I came to the Philippines wanting to serve the poor, but I also came to the Philippines knowing that I’m not going to solve any of their problems. If you read the beginning of my blog (www.bulaysayshi.com), I wrote that I came to the Philippines in order to learn how to love. I wanted to learn how to fully give myself. I had this theory that the poor have a more genuine joy than the rich, and all I had to do to share in that joy was to love them. So I went into poor neighborhoods and loved as much as I could and because of it, I have experienced that joy. It’s the joy of simplicity and the joy of pure human connection. It’s hard to find that in well-off countries, so naturally, I wanted to show that joy with my friends and family back home—and with the entire world (as far as my videos can reach).
The best way I thought I could do that is through creating videos and sharing them online, but I always felt a bit uncomfortable filming my friends who live in true poverty. I’ve created a few vlogs where I go into poor neighborhoods, like I did almost every day, simply because that’s part of my life, but I always tried not to highlight the poverty because that’s simply not what defines these people. I wanted to make videos about their simplicity and the joy that comes from it. I wish I could go and just make videos with my friends from these neighborhoods without having to think about what kind of attention their living conditions would bring. Their living conditions would horrify many people of the more developed world (I know, I’ve received some interesting comments about it in the past). Basically, I don’t want to highlight their poor living conditions because that’s not who they are. They are real people with personalities and skills, with faults and failures, with problems and successes. They are my friends. They are not my content.
Since I arrived in the Philippines, I would often reflect on what and who I should film and what and who I shouldn’t film, and even today, I still have the desire to show the world this other side of life, but I want to do it without exploiting these peoples’ lives—without turning my friends into subjects of poverty porn for YouTube views or monetary donations. The goal of my videos aren’t to make anyone feel sorry for the poor simply because it’s not a dignifying role to become the face of poverty. My goal is to show that people who live in poverty possess a beauty different from the beauty found in people who live well off lives. I really wish poverty could be taken out of the equation, but poverty is the reason why this beauty is able to shine through. To me, it’s a more natural beauty, one that can’t hide behind the masks of materialism. I guess it’s an example of God bringing something beautiful out of something ugly.
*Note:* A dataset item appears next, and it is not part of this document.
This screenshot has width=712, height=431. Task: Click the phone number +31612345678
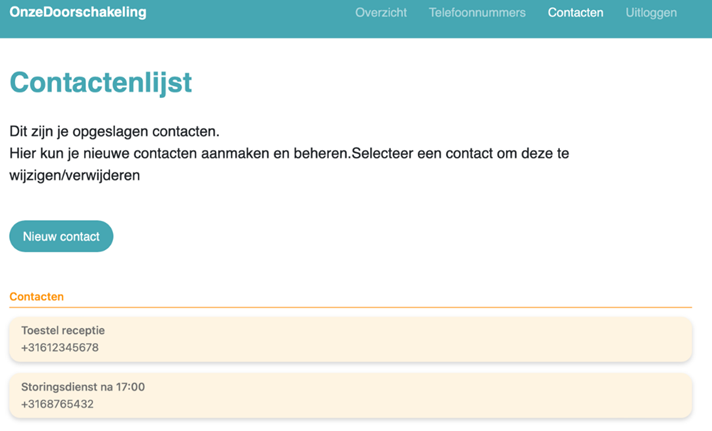pyautogui.click(x=60, y=348)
I’m also not trying to say that poverty isn’t a problem because it is. It’s a real problem. But it’s one of many many many real problems in the world. And although donations can really give people living in poverty a break from their struggles, material things aren’t going to solve their poverty.
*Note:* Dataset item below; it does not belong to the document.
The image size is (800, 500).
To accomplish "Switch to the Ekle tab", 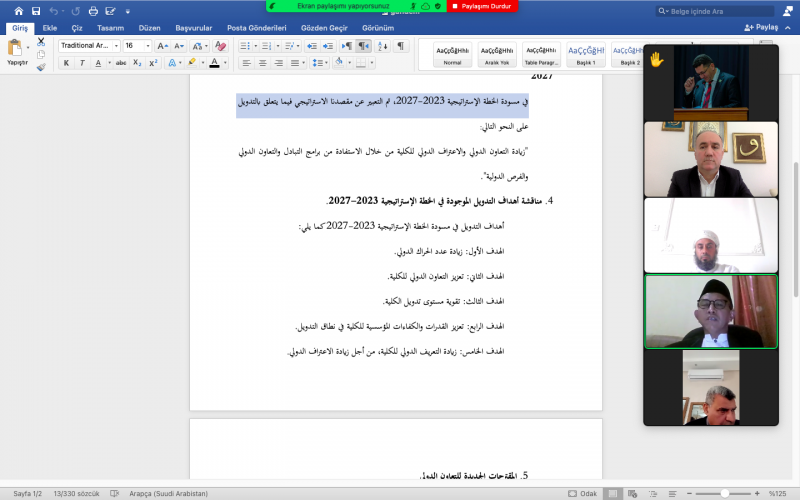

What I want from my videos is for people to see this beauty without judgement, without people giving their uninformed opinion about how many kids a family should or shouldn’t have, or about why they think these people live in poverty in the first place, without placing blame on anyone for their poverty, without people giving their uninformed solutions to their living conditions. None of that is going to better their living situation. Unless a person has met the families and spent months getting to know their situation, hopes, dreams, desires, virtues, and vices—only then will a person be able to make a judgement on how to give any lasting help. But that person will inevitably find out that there’s really no solution that can come from abroad.
After four years of liviung in the Philippines and becoming family to some of those living in poverty, I’ve found that the very thing that I came to do in the first place is indeed the only thing that I can do for these families—to love. It’s not a solution. It’s more important than a solution.